O eventual desaparecimento de toda a criosfera, que atinge uma espessura de cerca de 4 km na parte leste da Antártida e 3 km na Gronelândia, teria consequências drásticas para a sustentabilidade do nosso planeta. Segundo cálculos de cientistas que colaboram com o IPCC, o desaparecimento total dos glaciares implicaria uma subida do nível médio do mar de cerca de 40 cm, a fusão das camadas de gelo da Gronelândia causaria um aumento de 7,2 m e se todo o gelo da Antártida fundisse a subida seria de cerca de 58 m! Entretanto, na segunda metade do século passado, a fusão parcial do gelo dos glaciares e das calotas polares já causaram um aumento do nível do mar de cerca de 2,5 cm, acrescido de cerca de 1 cm devido à fusão parcial do gelo que cobre a Gronelândia. Antevê-se que o ritmo desta subida continuará a aumentar, o que terá como implicações o aumento do fluxo migratório de populações que habitam zonas do litoral mais baixas, nomeadamente em algumas ilhas do Pacífico e do Índico e, num futuro a médio e longo prazo, também dos habitantes das zonas baixas do litoral de alguns países como Bangladeche, China, Índia e Países Baixos.

Imagens de satélite da NASA permitem constatar que a área abrangida pela extensão mínima do gelo marinho no Ártico, em 2012, era cerca de metade da extensão mínima referente a 1979.

De acordo com o IPCC, as alterações que se antevê que ocorram na criosfera e nos oceanos até ao fim do século XXI, dependem dos cenários de emissões de GEE adotados nos modelos climáticos. Assim, por exemplo, num cenário de altas emissões, as consequências serão bem mais graves do que num cenário de baixas emissões. No entanto, em qualquer dos cenários, a perda de massa de gelo, a degradação do permafrost e o aquecimento, a acidificação e a desoxigenação dos oceanos levar-nos-ão a situações em que a adaptação às alterações climáticas se torna cada vez mais difícil.

Referências

“Quid est ergo tempus?/Si nemo ex me quaerat, scio/si quaerenti explicare uelim, néscio” (Santo Agostinho, em “Confissões”)

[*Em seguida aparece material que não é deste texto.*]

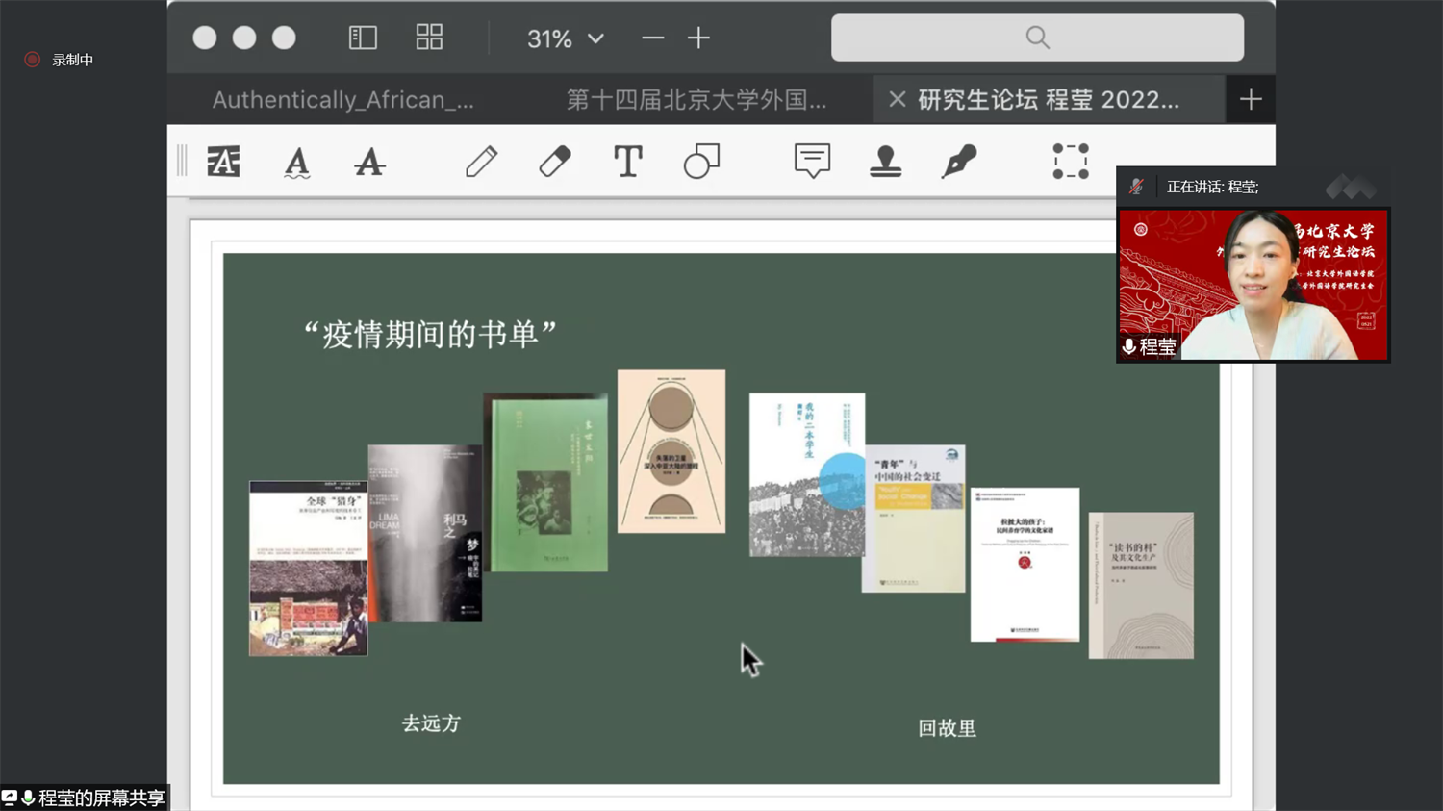Image resolution: width=1443 pixels, height=811 pixels.
Task: Click the 全球猎身 book cover image
Action: tap(307, 569)
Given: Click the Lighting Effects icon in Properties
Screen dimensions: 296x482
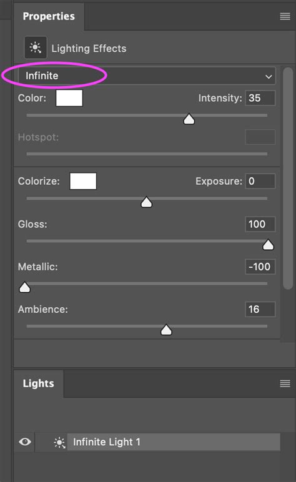Looking at the screenshot, I should click(36, 47).
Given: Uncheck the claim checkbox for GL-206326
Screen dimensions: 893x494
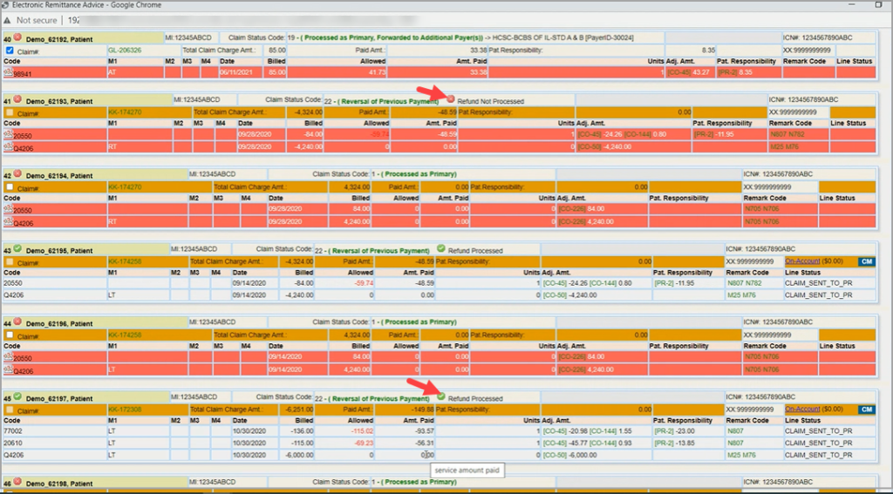Looking at the screenshot, I should point(10,51).
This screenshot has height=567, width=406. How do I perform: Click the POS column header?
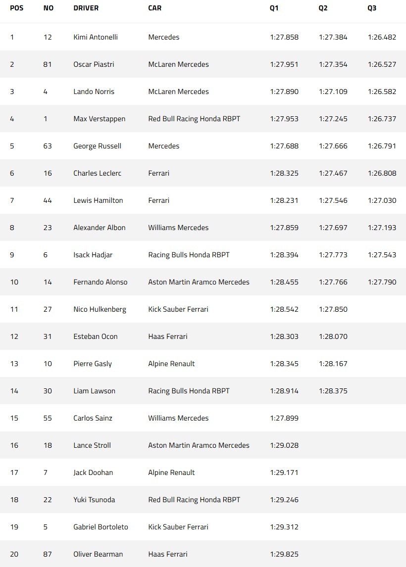pyautogui.click(x=17, y=8)
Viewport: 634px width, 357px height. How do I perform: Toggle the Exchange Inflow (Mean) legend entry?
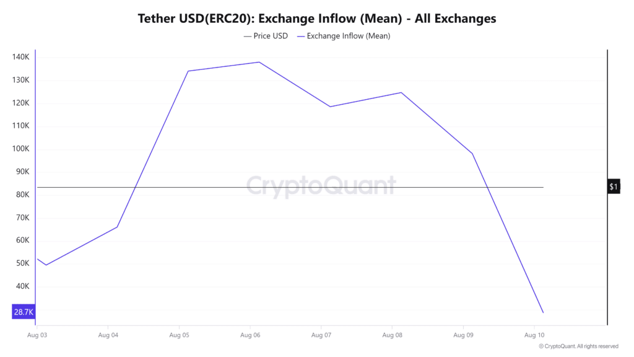tap(344, 36)
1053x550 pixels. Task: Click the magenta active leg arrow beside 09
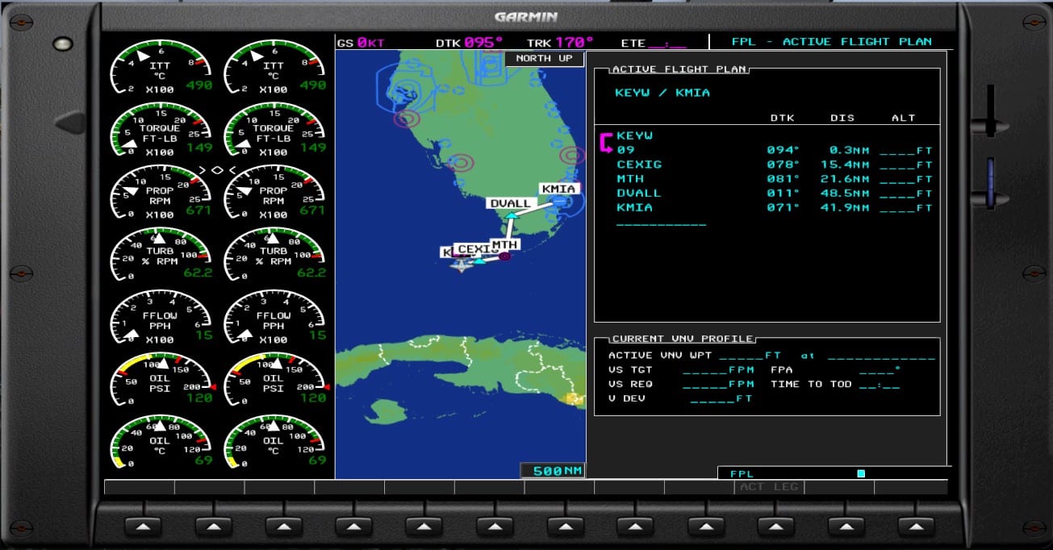click(x=605, y=144)

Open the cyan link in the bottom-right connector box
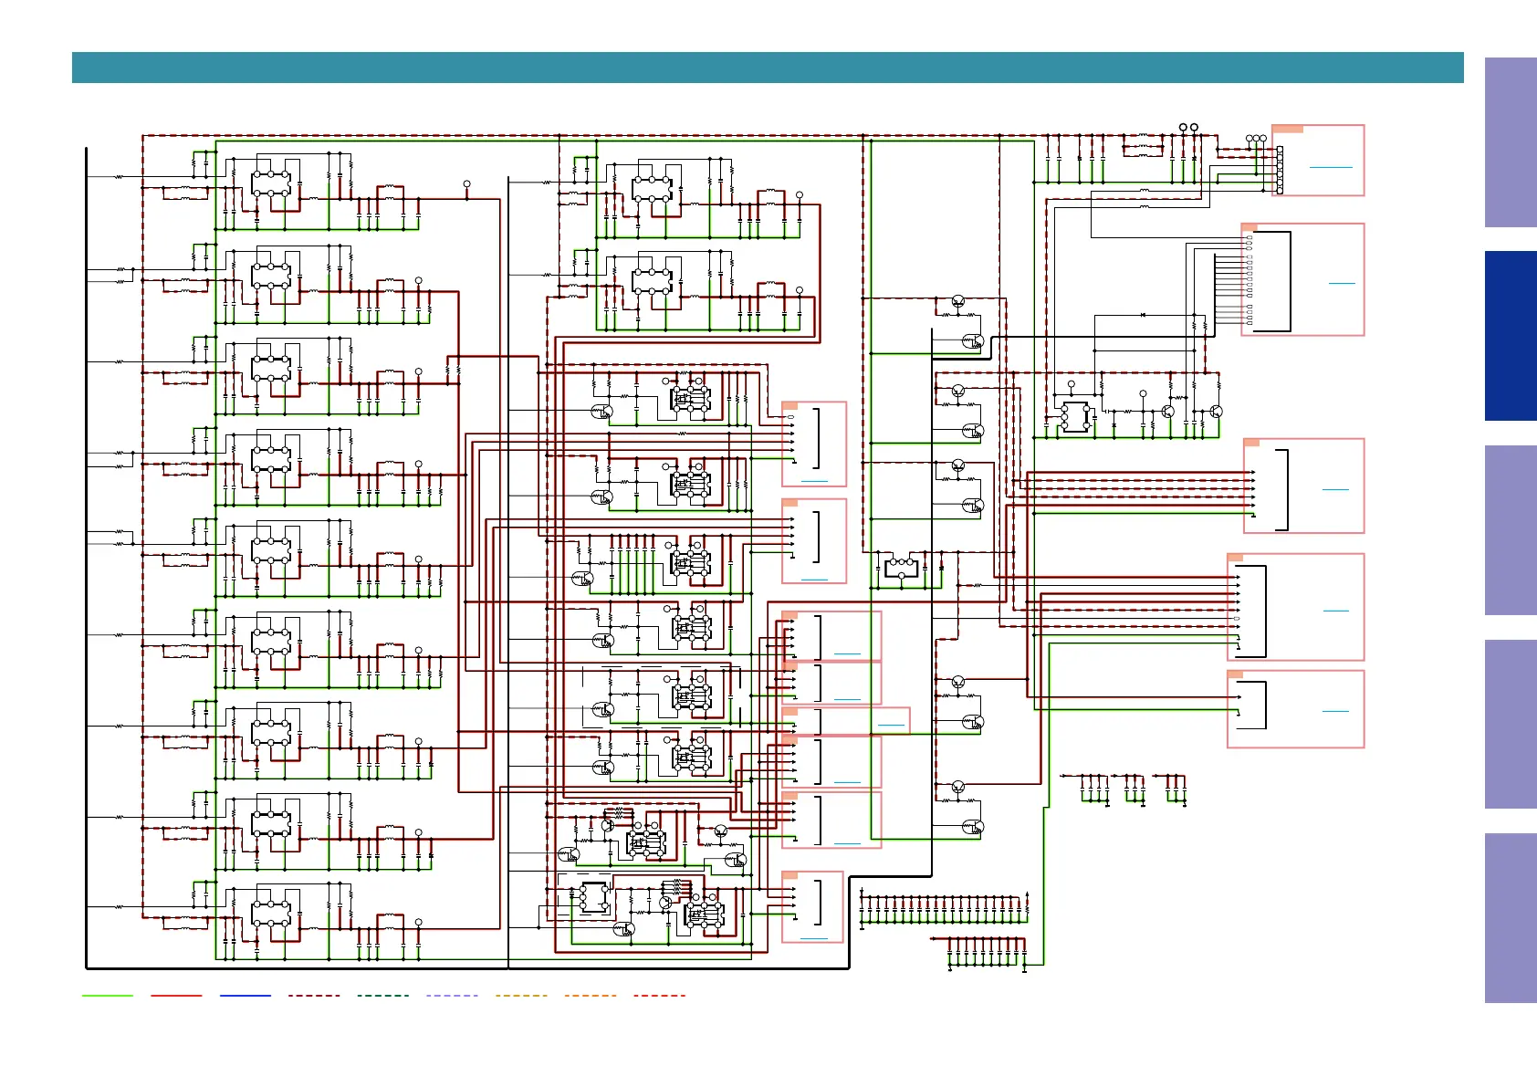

Traduzida em mais de vinte línguas, esta obra, publicada em 1992 pelo American Institute of Physics de Nova Iorque, explica como os fenómenos ambientais interagem à escala global, recorrendo a uma abordagem integrada das componentes do sistema climático.

O albedo de uma superfície que reflete toda a radiação incidente é 1, enquanto o de uma superfície negra ideal, que absorve toda a radiação é 0. O albedo médio do globo terrestre é cerca de 0,3. O do gelo marinho é entre 0,5 e 0,7 e o do mar alto é cerca de 0,06.